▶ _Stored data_
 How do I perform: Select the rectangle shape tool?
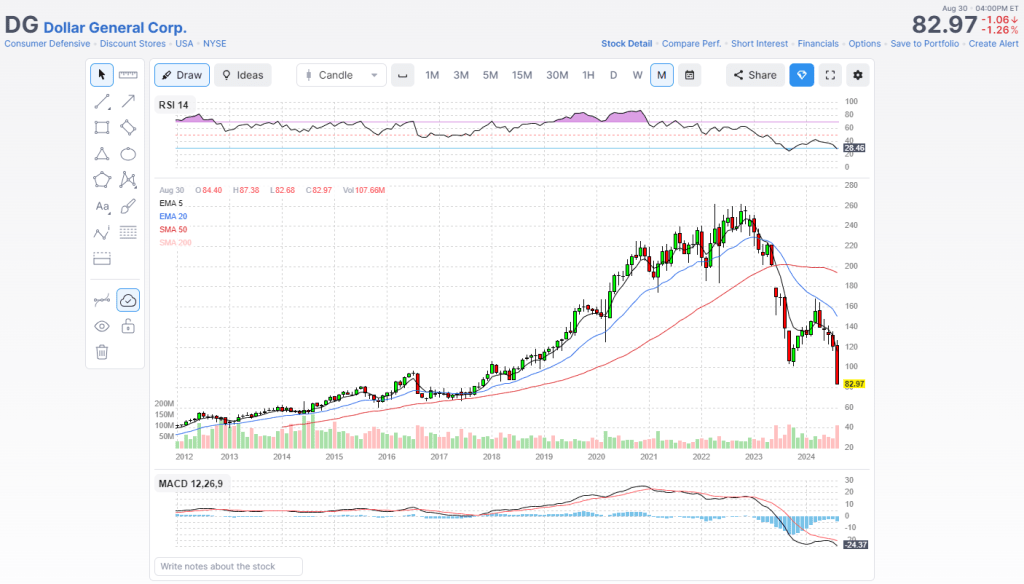tap(102, 127)
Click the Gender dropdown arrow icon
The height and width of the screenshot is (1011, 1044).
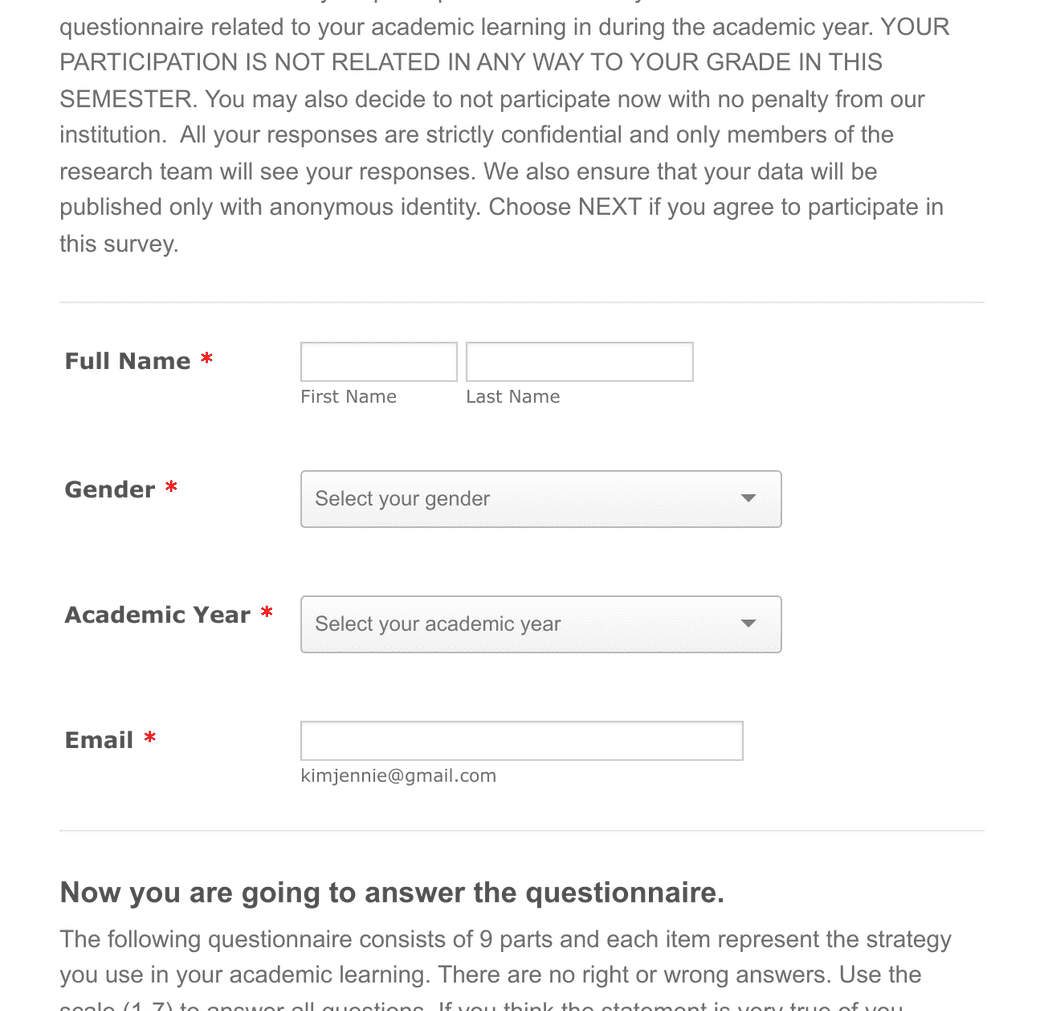748,498
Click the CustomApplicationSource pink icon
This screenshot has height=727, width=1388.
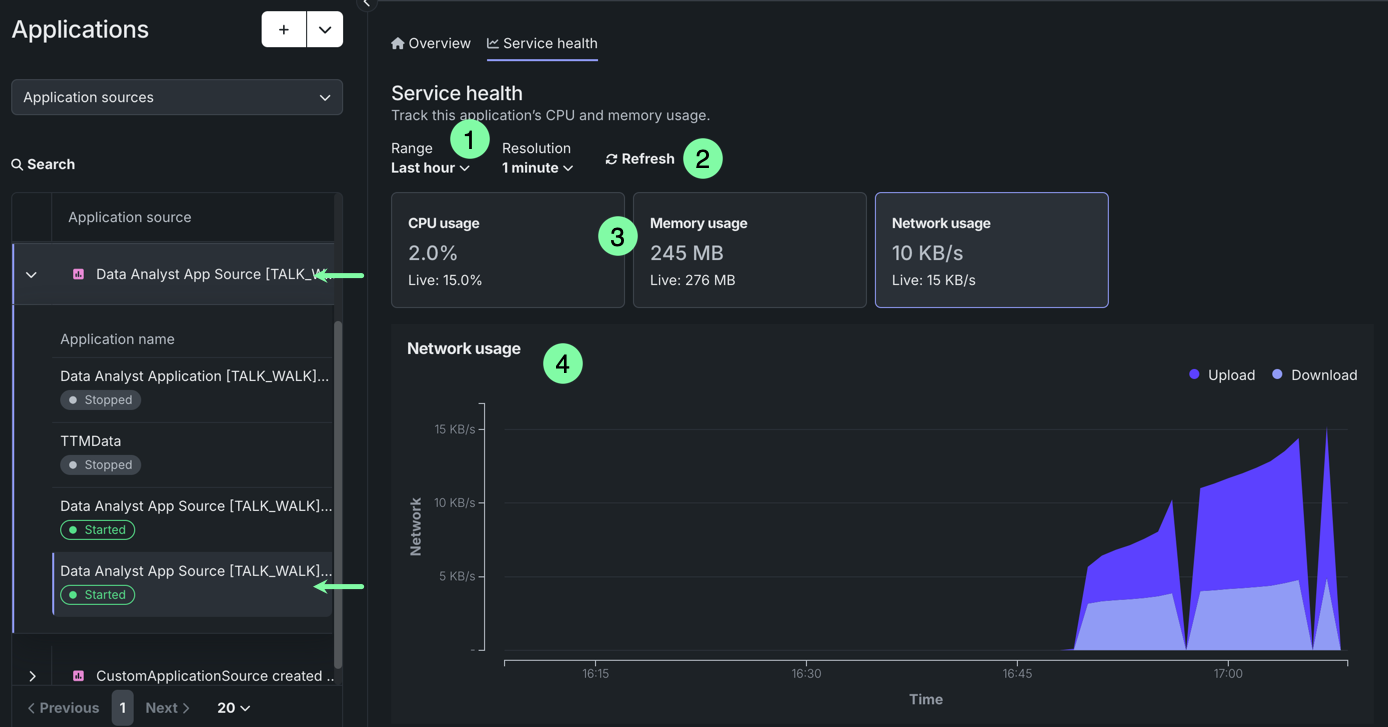click(x=78, y=676)
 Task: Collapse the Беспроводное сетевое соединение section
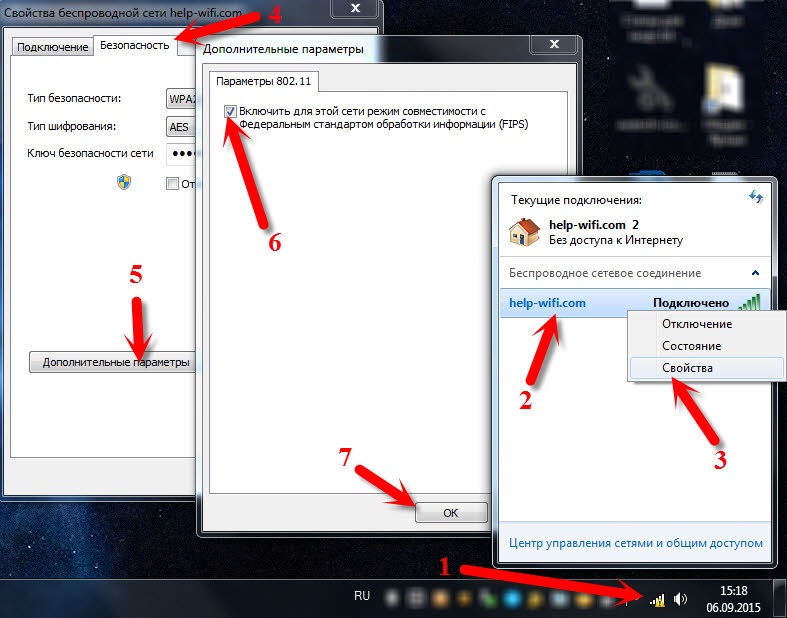755,273
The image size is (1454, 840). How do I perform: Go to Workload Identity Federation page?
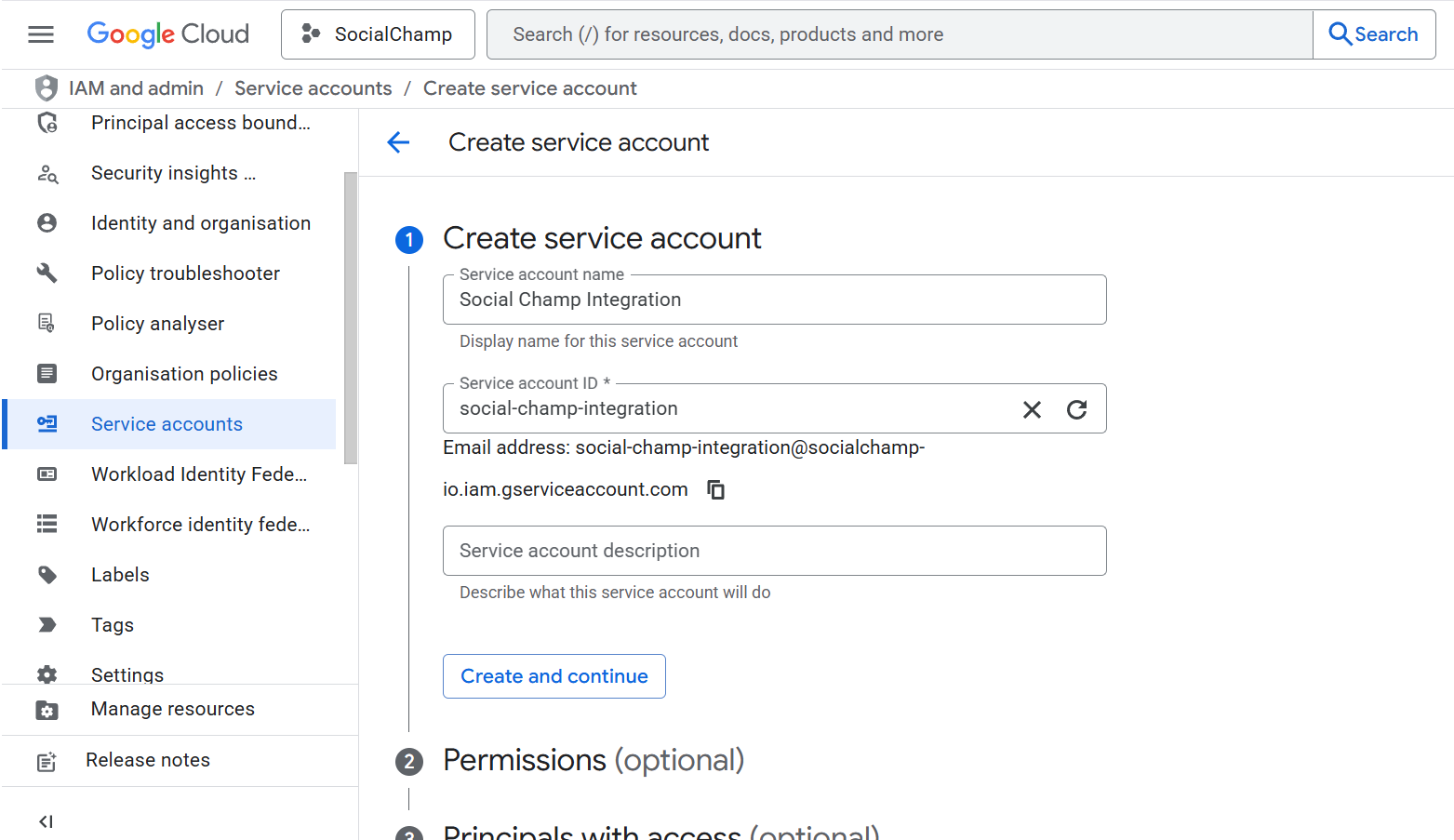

▶ _Task description_
In the records above, find every line that contains the word "icon" and copy it.

▶ _Exercise result_
Click the Gender dropdown arrow icon
Click the CustomApplicationSource pink icon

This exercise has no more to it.